Personal information
- Date of birth: 14 March 2005 (age 21)
- Place of birth: Wels, Austria
- Height: 1.82 m (6 ft 0 in)
- Position: Attacking midfielder

Team information
- Current team: Çorum
- Number: 26

Youth career
- 2011–2012: ESV Intersport Wels
- 2012–2015: FC Pasching
- 2015–2019: LASK
- 2019–2023: Rapid Wien

Senior career*
- Years: Team / Apps / (Gls)
- 2023–2025: SV Lafnitz / 43 / (4)
- 2025–2026: Slovan Liberec / 28 / (7)
- 2026–: Çorum / 4 / (2)

International career^{‡}
- 2021–2022: Austria U17 / 4 / (0)
- 2023: Bosnia and Herzegovina U19 / 2 / (1)
- 2025–2026: Austria U21 / 2 / (0)
- 2026–: Bosnia and Herzegovina / 6 / (2)

= Ermin Mahmić =

Bosnian footballer (born 2005)

Ermin Mahmić (/bs/; born 14 March 2005) is a professional footballer who plays as an attacking midfielder for Süper Lig club Çorum. Born in Austria, he plays for the Bosnia and Herzegovina national team.

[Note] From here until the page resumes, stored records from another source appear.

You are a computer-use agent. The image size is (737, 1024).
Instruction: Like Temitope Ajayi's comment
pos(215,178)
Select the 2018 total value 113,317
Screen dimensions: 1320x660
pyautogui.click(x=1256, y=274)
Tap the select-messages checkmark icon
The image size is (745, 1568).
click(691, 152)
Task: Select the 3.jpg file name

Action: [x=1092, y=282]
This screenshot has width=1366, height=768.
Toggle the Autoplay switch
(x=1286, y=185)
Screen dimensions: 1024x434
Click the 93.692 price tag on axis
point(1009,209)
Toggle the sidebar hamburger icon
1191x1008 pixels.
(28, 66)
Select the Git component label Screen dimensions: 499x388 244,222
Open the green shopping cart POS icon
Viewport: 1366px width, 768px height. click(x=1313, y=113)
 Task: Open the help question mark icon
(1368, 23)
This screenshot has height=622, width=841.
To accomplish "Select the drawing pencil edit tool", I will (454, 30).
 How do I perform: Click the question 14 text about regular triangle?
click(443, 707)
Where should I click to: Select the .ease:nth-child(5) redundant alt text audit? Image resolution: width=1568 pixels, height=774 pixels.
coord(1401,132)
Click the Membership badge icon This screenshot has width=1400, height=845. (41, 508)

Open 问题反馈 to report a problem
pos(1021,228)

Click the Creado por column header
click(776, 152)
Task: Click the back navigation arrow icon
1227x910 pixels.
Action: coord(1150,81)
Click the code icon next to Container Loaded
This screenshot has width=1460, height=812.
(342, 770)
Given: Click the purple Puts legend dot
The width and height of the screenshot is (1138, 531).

Mahmić started his professional career at SV Lafnitz, before joining Slovan Liberec in 2025. The following year, he was transferred to Çorum.

A former Austrian youth international, Mahmić made his senior international debut for Bosnia and Herzegovina in 2026. He represented the nation at the 2026 FIFA World Cup.

==Club career==

===Early career===
Mahmić started playing football at his hometown club ESV Intersport Wels, which he joined in 2011. The following year, he switched to FC Pasching's youth setup. In 2015, he moved to LASK's youth academy. Four years later, he joined Rapid Wien's youth setup. In July 2023, Mahmić signed with SV Lafnitz. He made his professional debut against SV Stripfing on 20 October at the age of 18. On 23 August 2024, he scored his first professional goal against the same opponent.

In June 2025, he moved to Czech team Slovan Liberec.

In August 2026, he signed with Turkish side Çorum.

==International career==
After representing Austria at various youth levels, and also Bosnia and Herzegovina at the under-19 level, Mahmić decided to play for Bosnia and Herzegovina at the senior level.

In May 2026, his request to change sports citizenship from Austrian to Bosnian was approved by FIFA. Later that month, he received his first senior call up, for friendly games against North Macedonia and Panama. He debuted against the former on 29 May.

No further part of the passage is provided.